■ **Recorded information**:
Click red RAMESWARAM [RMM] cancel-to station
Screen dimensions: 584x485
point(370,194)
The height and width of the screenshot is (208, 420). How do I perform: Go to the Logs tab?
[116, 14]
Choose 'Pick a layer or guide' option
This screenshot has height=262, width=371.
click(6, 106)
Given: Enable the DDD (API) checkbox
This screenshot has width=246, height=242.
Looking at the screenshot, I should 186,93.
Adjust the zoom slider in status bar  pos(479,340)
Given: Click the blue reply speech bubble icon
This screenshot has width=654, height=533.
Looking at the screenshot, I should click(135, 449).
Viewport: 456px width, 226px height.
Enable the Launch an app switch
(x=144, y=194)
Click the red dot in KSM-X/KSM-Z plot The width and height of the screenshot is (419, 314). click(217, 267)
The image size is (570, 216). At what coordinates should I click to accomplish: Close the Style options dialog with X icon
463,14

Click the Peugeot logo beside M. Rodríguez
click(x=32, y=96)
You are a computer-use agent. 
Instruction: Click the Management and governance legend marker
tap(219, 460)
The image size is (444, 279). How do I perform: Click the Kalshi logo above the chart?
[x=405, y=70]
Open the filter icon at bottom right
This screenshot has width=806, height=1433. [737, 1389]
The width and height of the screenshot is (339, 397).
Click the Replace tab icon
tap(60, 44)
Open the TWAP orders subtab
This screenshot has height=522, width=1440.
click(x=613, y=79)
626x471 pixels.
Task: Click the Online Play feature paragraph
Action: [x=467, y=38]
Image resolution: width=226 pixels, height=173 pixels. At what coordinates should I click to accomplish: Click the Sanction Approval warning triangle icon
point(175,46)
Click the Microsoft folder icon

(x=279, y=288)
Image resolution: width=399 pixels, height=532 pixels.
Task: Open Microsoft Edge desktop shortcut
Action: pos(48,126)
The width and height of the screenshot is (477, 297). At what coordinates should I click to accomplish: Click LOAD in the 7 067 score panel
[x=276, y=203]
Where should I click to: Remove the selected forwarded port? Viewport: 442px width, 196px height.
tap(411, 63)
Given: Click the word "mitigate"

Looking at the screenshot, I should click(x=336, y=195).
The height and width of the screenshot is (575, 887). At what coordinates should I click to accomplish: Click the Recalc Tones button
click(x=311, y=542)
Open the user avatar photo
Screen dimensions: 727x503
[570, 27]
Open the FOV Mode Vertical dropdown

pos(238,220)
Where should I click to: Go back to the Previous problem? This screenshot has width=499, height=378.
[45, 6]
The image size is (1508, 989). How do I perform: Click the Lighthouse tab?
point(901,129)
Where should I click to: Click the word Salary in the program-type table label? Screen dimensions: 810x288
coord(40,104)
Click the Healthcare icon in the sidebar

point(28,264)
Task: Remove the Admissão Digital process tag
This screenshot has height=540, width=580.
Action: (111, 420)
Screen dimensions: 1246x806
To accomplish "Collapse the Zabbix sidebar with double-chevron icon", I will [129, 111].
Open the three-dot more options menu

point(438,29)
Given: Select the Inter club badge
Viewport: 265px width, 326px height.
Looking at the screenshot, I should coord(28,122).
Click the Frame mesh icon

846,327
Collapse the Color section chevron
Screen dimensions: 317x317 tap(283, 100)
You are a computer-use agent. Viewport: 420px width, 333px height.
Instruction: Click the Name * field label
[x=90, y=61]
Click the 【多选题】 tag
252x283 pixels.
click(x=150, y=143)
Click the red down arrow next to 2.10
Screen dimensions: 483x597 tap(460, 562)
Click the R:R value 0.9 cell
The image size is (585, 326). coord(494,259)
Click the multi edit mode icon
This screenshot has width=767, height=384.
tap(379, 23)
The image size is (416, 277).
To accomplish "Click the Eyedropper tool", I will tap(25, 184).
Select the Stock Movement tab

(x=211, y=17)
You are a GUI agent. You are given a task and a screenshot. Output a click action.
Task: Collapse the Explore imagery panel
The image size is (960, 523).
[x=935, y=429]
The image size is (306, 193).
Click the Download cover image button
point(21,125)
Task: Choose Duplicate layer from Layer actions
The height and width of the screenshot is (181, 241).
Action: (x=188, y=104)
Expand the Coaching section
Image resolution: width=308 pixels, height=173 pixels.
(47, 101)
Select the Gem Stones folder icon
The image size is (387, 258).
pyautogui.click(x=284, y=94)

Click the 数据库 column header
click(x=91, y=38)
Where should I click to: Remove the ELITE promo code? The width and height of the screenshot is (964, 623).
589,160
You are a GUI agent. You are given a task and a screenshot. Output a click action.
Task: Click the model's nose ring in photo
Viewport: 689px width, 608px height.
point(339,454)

■ **What to do**:
Nothing but the lines from the one that contains "Task: Click the model's nose ring in photo" through the last line of the entries should appear in your reply, each repeated exactly.

■ **Answer to the problem**:
Task: Click the model's nose ring in photo
Viewport: 689px width, 608px height.
point(339,454)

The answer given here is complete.